Gear production is increasingly shaped by the interaction between tooling, machine capability, software, and process knowledge. Sandvik Coromant’s tooling concepts and simulation software show how power skiving, hobbing, and gear milling can be controlled within modern machining environments. In this context, flexibility, accuracy, and process stability are often just as important as the selected cutting method.

Choosing the right gear manufacturing process depends on more than the tool mounted in the machine. Gear geometry, workpiece size, batch size, accuracy requirements, and the available machine configuration all influence whether power skiving, hobbing, milling, shaping, or broaching is the most suitable route. Therefore, gear machining is a process choice rather than a fixed production recipe.

Power skiving is often assessed against shaping and broaching. Compared with shaping, it can offer higher accuracy, shorter cycle times, and improved quality. It also allows harder materials to be machined more effectively. Broaching remains relevant, particularly for larger gears, but its fixed tool form limits the freedom to produce variants. In that comparison, flexibility and tooling cost become important factors. For manufacturers dealing with changing part families or smaller batches, that difference can have a direct effect on planning and production economics.

Process choice depends on the complete setup

Sandvik Coromant positions gear manufacturing as a combination of tool technology, machine motion, and digital preparation. That is especially relevant in power skiving, where stable production depends on precise coordination between the tool and the workpiece. The operation is not defined by the cutter alone, but by the way the complete machining system is prepared and controlled.

This broader view is important because gear production rarely fits a single universal method. The same workshop may need to machine different gear sizes, geometries, and materials, while also working within the limits of its available machines. In that environment, the most effective process is the one that matches the technical requirement without adding unnecessary complexity or cost.

For power skiving in particular, the machine must be capable of the required synchronized motion. The workpiece and the tool rotate at the same time, while their axes are positioned at an angle. Together, they create a generating motion. If the machine capability, cutting data, and tool design are not aligned, the process becomes difficult to control. This is why process know-how and preparation are central to the application.

Tooling concepts for different entry points

Sandvik Coromant’s gear machining program includes holders, solid-carbide and HSS tools, and insert-based solutions. This range reflects the different requirements found in gear production, from accessible entry points to tooling concepts aimed at longer tool life and repeatable positioning.

One example is the CoroMill 180, an insert solution in which the insert is positioned on top of a rail. This design prevents the insert from being pushed backward during machining. The practical effect is improved positioning accuracy, which is important in gear operations where small deviations can affect the final tooth geometry and quality.

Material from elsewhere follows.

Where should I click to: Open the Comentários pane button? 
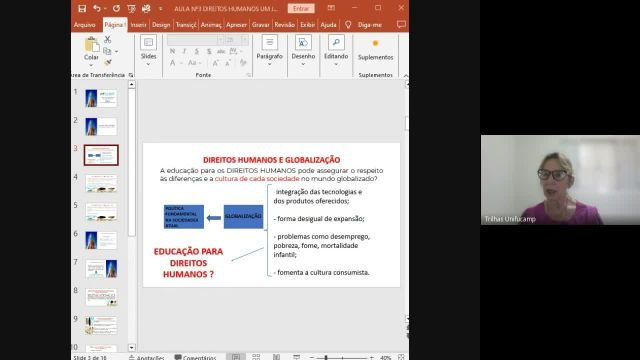pyautogui.click(x=196, y=357)
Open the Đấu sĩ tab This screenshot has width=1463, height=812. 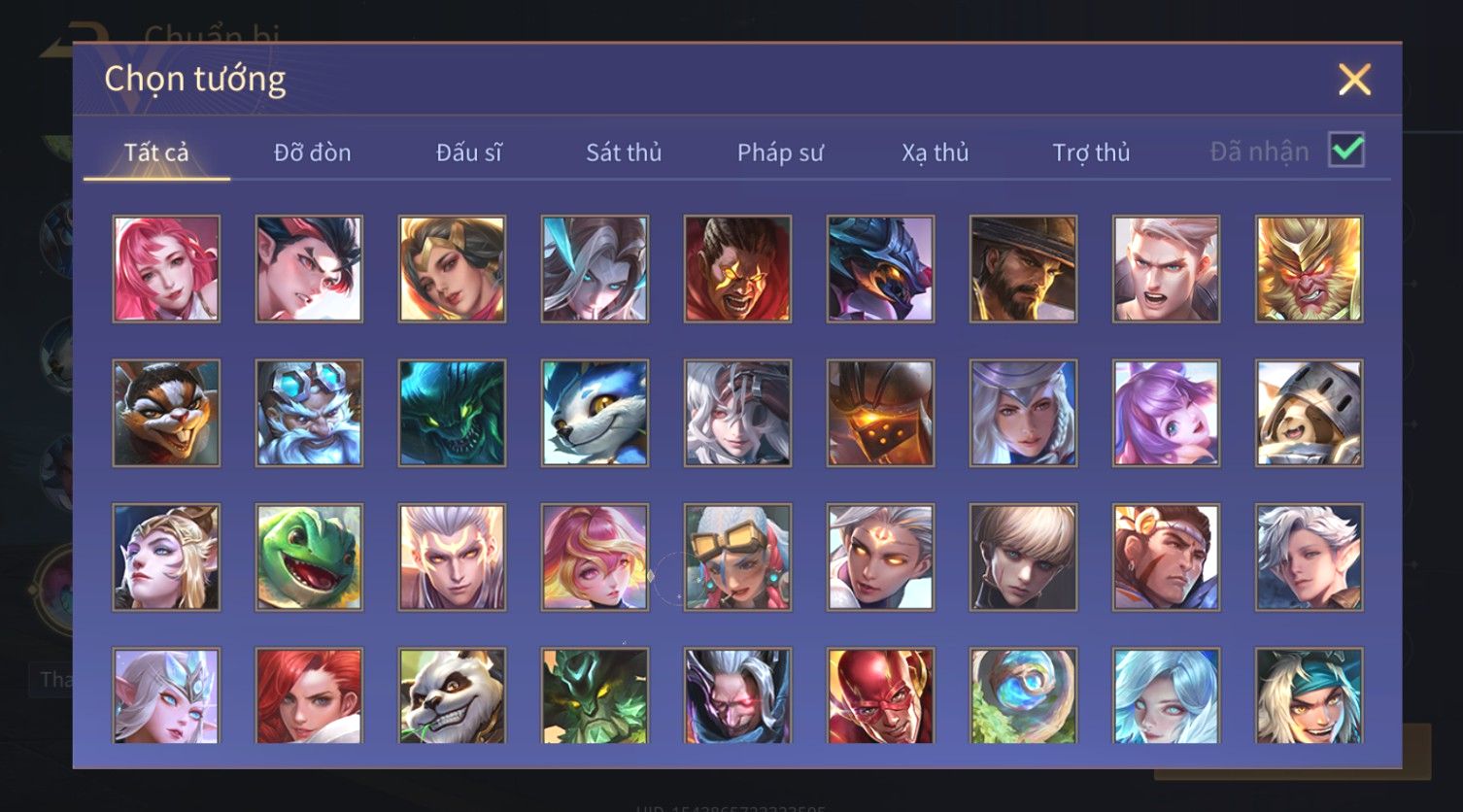click(x=468, y=152)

The company also offers the CoroMill 178 as a solid-carbide solution and the CoroMill 178H as an HSS solution. Both are available in tapered and cylindrical versions. The tapered version is described as an accessible entry-level tool, which can be relevant for companies introducing the process or expanding their gear machining capability step by step. The cylindrical version is intended for longer tool life and can be reground more often, which can be useful where repeat production and tool economy are key considerations.

Software makes power skiving more manageable

Digital preparation is a decisive part of power skiving because the cutting motion is complex. The tool and workpiece rotate simultaneously, the axes are angled, and the resulting generating movement must be calculated accurately. The software also has to account for cutting geometry, synchronization, and interference checking before the process reaches the machine.

For this purpose, Sandvik Coromant uses calculation and simulation software from Esco. The platform supports the chain from geometric design through to quality control. It includes gear design, cutting tool development, machining process simulation, and the generation of machine programs. This connects the design of the gear and the tool more directly with the actual machining strategy.

A key element is the virtual machine. This digital representation of the machine, tool, and workpiece allows the complete process to be simulated in advance. The technical demands of gear production do not disappear, however the process becomes easier to evaluate before cutting begins. For companies that want to integrate gear machining into existing production, that can reduce uncertainty and support a more controlled introduction of power skiving, hobbing, or gear milling.